Starting at the line containing "Vins rouges (304, 731)" and ending at the line containing "Agenda (977, 89)", print every line of the material below exactly, both ends included, and stop there.

Entries provided:
----------

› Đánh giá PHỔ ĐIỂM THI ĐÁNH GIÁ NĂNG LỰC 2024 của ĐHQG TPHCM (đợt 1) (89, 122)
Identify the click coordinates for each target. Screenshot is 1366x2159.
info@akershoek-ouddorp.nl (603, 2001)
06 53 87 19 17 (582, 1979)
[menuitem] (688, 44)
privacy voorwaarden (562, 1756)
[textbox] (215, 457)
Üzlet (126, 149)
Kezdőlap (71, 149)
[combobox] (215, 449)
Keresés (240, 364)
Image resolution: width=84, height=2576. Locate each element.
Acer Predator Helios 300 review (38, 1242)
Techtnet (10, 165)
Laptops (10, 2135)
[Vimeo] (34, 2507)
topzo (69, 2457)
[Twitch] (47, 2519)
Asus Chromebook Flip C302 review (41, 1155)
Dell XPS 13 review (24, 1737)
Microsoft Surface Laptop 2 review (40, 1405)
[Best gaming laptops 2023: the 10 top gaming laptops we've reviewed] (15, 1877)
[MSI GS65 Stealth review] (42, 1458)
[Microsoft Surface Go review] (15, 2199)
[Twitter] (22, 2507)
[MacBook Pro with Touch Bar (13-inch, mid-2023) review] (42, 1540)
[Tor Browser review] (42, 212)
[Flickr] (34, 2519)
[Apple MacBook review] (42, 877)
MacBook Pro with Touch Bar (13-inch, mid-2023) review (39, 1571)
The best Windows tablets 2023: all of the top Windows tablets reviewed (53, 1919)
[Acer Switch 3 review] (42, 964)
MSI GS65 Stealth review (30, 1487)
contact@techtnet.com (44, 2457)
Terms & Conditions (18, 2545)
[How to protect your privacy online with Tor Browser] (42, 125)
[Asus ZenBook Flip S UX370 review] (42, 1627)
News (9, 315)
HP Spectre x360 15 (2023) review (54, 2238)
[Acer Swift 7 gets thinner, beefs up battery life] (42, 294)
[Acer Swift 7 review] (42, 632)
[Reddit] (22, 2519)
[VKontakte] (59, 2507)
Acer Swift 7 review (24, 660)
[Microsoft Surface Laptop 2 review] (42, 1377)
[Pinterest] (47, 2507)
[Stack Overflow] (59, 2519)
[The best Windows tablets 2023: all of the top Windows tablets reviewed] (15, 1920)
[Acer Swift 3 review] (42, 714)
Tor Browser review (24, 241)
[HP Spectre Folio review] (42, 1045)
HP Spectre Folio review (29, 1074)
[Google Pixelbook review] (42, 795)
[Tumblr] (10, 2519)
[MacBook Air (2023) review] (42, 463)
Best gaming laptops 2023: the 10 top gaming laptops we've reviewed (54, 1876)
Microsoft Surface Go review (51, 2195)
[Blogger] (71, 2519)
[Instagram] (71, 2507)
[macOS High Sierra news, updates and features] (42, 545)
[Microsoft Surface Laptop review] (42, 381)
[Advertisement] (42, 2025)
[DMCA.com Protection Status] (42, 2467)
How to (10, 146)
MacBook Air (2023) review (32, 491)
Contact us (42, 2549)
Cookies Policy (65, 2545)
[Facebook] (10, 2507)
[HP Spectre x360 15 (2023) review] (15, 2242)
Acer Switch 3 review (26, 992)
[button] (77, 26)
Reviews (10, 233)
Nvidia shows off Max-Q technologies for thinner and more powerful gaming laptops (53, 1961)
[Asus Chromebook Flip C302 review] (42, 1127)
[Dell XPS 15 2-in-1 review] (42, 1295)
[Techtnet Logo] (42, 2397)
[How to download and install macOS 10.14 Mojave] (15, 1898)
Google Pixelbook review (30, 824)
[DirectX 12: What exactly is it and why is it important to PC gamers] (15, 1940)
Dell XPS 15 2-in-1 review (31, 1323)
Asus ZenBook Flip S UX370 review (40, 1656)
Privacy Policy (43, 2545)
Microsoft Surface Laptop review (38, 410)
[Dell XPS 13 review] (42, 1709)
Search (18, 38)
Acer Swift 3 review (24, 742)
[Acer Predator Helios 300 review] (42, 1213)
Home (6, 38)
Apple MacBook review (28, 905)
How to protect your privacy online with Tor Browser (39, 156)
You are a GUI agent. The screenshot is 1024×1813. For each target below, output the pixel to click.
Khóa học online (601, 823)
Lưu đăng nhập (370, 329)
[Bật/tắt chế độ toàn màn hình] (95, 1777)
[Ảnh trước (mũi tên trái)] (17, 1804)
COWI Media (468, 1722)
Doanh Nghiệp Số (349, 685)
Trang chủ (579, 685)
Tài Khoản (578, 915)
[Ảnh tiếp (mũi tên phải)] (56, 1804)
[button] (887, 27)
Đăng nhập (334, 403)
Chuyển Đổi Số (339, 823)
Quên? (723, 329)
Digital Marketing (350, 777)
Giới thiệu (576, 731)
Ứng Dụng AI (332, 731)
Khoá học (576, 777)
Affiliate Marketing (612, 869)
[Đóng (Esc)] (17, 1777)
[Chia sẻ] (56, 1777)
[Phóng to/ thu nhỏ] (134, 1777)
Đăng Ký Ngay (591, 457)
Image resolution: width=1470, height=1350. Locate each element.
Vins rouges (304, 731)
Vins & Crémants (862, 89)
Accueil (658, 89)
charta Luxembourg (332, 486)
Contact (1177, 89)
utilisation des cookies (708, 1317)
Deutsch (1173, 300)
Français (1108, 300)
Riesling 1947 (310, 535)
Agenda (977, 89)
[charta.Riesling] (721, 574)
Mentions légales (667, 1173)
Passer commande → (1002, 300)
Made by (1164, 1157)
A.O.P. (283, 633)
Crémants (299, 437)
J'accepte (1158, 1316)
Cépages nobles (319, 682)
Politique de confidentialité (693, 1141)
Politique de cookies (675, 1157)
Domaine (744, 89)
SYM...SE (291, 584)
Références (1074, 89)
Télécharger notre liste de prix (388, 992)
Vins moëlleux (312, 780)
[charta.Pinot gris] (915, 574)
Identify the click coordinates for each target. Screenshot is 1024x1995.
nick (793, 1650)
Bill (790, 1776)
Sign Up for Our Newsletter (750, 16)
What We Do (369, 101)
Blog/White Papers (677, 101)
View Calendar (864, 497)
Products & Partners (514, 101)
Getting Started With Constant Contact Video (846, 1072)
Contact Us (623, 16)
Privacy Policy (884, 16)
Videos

----------

Output for this exercise:
Vins rouges (304, 731)
Vins & Crémants (862, 89)
Accueil (658, 89)
charta Luxembourg (332, 486)
Contact (1177, 89)
utilisation des cookies (708, 1317)
Deutsch (1173, 300)
Français (1108, 300)
Riesling 1947 (310, 535)
Agenda (977, 89)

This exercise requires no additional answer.